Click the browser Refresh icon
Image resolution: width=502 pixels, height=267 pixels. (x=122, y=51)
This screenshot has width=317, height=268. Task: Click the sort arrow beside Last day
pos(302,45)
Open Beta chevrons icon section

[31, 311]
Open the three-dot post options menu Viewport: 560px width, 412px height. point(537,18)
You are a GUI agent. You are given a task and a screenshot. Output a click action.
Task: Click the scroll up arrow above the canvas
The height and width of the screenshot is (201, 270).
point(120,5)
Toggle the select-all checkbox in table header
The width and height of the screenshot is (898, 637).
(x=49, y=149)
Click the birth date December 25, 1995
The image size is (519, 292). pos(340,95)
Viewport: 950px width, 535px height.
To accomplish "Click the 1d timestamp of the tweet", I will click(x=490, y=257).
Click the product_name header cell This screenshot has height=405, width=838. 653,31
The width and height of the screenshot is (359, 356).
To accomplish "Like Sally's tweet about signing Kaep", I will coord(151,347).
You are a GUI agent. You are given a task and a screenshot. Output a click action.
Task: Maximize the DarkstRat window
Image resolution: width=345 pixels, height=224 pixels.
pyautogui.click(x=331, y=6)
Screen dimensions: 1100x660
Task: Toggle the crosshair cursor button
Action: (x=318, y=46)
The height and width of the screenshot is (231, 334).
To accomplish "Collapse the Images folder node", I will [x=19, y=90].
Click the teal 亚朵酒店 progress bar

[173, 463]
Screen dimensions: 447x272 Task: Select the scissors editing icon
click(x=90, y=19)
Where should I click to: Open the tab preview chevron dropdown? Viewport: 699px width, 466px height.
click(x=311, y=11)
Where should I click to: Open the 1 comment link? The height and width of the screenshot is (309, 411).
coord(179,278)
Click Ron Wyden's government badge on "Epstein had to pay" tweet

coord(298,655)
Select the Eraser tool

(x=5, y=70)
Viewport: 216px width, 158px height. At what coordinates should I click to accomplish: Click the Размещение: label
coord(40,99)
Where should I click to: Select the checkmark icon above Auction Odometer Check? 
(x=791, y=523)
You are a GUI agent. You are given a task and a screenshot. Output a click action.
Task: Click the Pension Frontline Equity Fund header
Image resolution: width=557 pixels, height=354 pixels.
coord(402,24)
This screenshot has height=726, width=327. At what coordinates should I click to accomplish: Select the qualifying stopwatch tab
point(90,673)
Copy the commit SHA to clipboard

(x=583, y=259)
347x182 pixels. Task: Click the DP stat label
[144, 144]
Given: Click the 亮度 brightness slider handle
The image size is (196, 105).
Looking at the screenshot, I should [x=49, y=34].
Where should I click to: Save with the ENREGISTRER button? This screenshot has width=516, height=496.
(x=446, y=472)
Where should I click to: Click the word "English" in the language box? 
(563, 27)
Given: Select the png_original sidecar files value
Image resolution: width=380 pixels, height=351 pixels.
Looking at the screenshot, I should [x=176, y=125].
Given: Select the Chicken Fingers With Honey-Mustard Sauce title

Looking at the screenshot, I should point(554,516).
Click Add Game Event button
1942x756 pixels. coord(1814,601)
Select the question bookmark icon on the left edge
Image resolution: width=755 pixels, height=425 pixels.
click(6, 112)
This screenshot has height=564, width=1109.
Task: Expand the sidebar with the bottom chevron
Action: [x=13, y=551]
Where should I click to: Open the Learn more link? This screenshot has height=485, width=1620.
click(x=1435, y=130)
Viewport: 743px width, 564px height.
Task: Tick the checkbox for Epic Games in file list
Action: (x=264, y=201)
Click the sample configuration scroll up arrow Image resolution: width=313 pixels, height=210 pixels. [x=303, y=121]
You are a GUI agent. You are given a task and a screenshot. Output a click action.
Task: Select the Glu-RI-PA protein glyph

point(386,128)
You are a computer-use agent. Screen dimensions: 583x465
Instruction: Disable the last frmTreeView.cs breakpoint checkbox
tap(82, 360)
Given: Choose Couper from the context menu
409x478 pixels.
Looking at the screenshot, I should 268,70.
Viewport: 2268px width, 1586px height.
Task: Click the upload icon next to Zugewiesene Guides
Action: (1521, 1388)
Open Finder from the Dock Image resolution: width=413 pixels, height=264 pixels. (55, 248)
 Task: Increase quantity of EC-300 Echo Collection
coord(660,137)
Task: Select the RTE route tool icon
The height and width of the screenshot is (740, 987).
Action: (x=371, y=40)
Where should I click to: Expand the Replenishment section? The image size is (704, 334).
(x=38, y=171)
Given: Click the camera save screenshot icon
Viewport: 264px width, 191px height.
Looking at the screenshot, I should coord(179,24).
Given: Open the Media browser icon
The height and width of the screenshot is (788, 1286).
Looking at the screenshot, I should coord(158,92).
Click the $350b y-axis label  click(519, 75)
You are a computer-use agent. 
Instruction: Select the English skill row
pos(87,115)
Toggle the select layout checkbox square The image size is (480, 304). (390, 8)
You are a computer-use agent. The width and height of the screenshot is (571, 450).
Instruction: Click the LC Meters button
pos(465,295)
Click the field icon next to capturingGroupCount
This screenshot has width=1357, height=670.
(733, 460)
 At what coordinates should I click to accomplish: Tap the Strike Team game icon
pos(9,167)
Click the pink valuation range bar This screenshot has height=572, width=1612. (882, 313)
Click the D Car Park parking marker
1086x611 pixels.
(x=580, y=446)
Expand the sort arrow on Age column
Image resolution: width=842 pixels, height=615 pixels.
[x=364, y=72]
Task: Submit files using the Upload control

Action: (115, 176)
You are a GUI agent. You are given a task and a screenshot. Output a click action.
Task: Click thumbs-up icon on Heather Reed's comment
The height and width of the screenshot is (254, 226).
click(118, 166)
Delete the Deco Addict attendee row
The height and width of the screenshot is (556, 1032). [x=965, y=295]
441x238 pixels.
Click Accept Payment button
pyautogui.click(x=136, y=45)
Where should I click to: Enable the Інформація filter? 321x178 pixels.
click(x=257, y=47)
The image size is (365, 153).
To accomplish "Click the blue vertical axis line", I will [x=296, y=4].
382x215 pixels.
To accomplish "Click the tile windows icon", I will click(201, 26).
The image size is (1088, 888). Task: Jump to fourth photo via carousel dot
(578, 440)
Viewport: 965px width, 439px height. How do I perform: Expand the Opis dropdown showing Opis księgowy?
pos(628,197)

▶ _Work item_
What you return should match the listing above exactly.

▶ _Reply to the exercise_
Click the browser Refresh icon
Image resolution: width=502 pixels, height=267 pixels. (x=122, y=51)
This screenshot has width=317, height=268. Task: Click the sort arrow beside Last day
pos(302,45)
Open Beta chevrons icon section

[31, 311]
Open the three-dot post options menu Viewport: 560px width, 412px height. point(537,18)
You are a GUI agent. You are given a task and a screenshot. Output a click action.
Task: Click the scroll up arrow above the canvas
The height and width of the screenshot is (201, 270).
point(120,5)
Toggle the select-all checkbox in table header
The width and height of the screenshot is (898, 637).
(x=49, y=149)
Click the birth date December 25, 1995
The image size is (519, 292). pos(340,95)
Viewport: 950px width, 535px height.
To accomplish "Click the 1d timestamp of the tweet", I will click(x=490, y=257).
Click the product_name header cell This screenshot has height=405, width=838. 653,31
The width and height of the screenshot is (359, 356).
To accomplish "Like Sally's tweet about signing Kaep", I will coord(151,347).
You are a GUI agent. You are given a task and a screenshot. Output a click action.
Task: Maximize the DarkstRat window
Image resolution: width=345 pixels, height=224 pixels.
pyautogui.click(x=331, y=6)
Screen dimensions: 1100x660
Task: Toggle the crosshair cursor button
Action: (x=318, y=46)
The height and width of the screenshot is (231, 334).
To accomplish "Collapse the Images folder node", I will [x=19, y=90].
Click the teal 亚朵酒店 progress bar

[173, 463]
Screen dimensions: 447x272 Task: Select the scissors editing icon
click(x=90, y=19)
Where should I click to: Open the tab preview chevron dropdown? Viewport: 699px width, 466px height.
click(x=311, y=11)
Where should I click to: Open the 1 comment link? The height and width of the screenshot is (309, 411).
coord(179,278)
Click Ron Wyden's government badge on "Epstein had to pay" tweet

coord(298,655)
Select the Eraser tool

(x=5, y=70)
Viewport: 216px width, 158px height. At what coordinates should I click to accomplish: Click the Размещение: label
coord(40,99)
Where should I click to: Select the checkmark icon above Auction Odometer Check? 
(x=791, y=523)
You are a GUI agent. You are given a task and a screenshot. Output a click action.
Task: Click the Pension Frontline Equity Fund header
Image resolution: width=557 pixels, height=354 pixels.
coord(402,24)
This screenshot has height=726, width=327. At what coordinates should I click to accomplish: Select the qualifying stopwatch tab
point(90,673)
Copy the commit SHA to clipboard

(x=583, y=259)
347x182 pixels. Task: Click the DP stat label
[144, 144]
Given: Click the 亮度 brightness slider handle
The image size is (196, 105).
Looking at the screenshot, I should [x=49, y=34].
Where should I click to: Save with the ENREGISTRER button? This screenshot has width=516, height=496.
(x=446, y=472)
Where should I click to: Click the word "English" in the language box? 
(563, 27)
Given: Select the png_original sidecar files value
Image resolution: width=380 pixels, height=351 pixels.
Looking at the screenshot, I should [x=176, y=125].
Given: Select the Chicken Fingers With Honey-Mustard Sauce title

Looking at the screenshot, I should point(554,516).
Click Add Game Event button
1942x756 pixels. coord(1814,601)
Select the question bookmark icon on the left edge
Image resolution: width=755 pixels, height=425 pixels.
click(6, 112)
This screenshot has height=564, width=1109.
Task: Expand the sidebar with the bottom chevron
Action: [x=13, y=551]
Where should I click to: Open the Learn more link? This screenshot has height=485, width=1620.
click(x=1435, y=130)
Viewport: 743px width, 564px height.
Task: Tick the checkbox for Epic Games in file list
Action: (x=264, y=201)
Click the sample configuration scroll up arrow Image resolution: width=313 pixels, height=210 pixels. [x=303, y=121]
You are a GUI agent. You are given a task and a screenshot. Output a click action.
Task: Select the Glu-RI-PA protein glyph

point(386,128)
You are a computer-use agent. Screen dimensions: 583x465
Instruction: Disable the last frmTreeView.cs breakpoint checkbox
tap(82, 360)
Given: Choose Couper from the context menu
409x478 pixels.
Looking at the screenshot, I should 268,70.
Viewport: 2268px width, 1586px height.
Task: Click the upload icon next to Zugewiesene Guides
Action: (1521, 1388)
Open Finder from the Dock Image resolution: width=413 pixels, height=264 pixels. (55, 248)
 Task: Increase quantity of EC-300 Echo Collection
coord(660,137)
Task: Select the RTE route tool icon
The height and width of the screenshot is (740, 987).
Action: (x=371, y=40)
Where should I click to: Expand the Replenishment section? The image size is (704, 334).
(x=38, y=171)
Given: Click the camera save screenshot icon
Viewport: 264px width, 191px height.
Looking at the screenshot, I should coord(179,24).
Given: Open the Media browser icon
The height and width of the screenshot is (788, 1286).
Looking at the screenshot, I should coord(158,92).
Click the $350b y-axis label  click(519, 75)
You are a computer-use agent. 
Instruction: Select the English skill row
pos(87,115)
Toggle the select layout checkbox square The image size is (480, 304). (390, 8)
You are a computer-use agent. The width and height of the screenshot is (571, 450).
Instruction: Click the LC Meters button
pos(465,295)
Click the field icon next to capturingGroupCount
This screenshot has width=1357, height=670.
(733, 460)
 At what coordinates should I click to accomplish: Tap the Strike Team game icon
pos(9,167)
Click the pink valuation range bar This screenshot has height=572, width=1612. (882, 313)
Click the D Car Park parking marker
1086x611 pixels.
(x=580, y=446)
Expand the sort arrow on Age column
Image resolution: width=842 pixels, height=615 pixels.
[x=364, y=72]
Task: Submit files using the Upload control

Action: (115, 176)
You are a GUI agent. You are given a task and a screenshot. Output a click action.
Task: Click thumbs-up icon on Heather Reed's comment
The height and width of the screenshot is (254, 226).
click(118, 166)
Delete the Deco Addict attendee row
The height and width of the screenshot is (556, 1032). [x=965, y=295]
441x238 pixels.
Click Accept Payment button
pyautogui.click(x=136, y=45)
Where should I click to: Enable the Інформація filter? 321x178 pixels.
click(x=257, y=47)
The image size is (365, 153).
To accomplish "Click the blue vertical axis line", I will [x=296, y=4].
382x215 pixels.
To accomplish "Click the tile windows icon", I will click(201, 26).
The image size is (1088, 888). Task: Jump to fourth photo via carousel dot
(578, 440)
Viewport: 965px width, 439px height. How do I perform: Expand the Opis dropdown showing Opis księgowy?
pos(628,197)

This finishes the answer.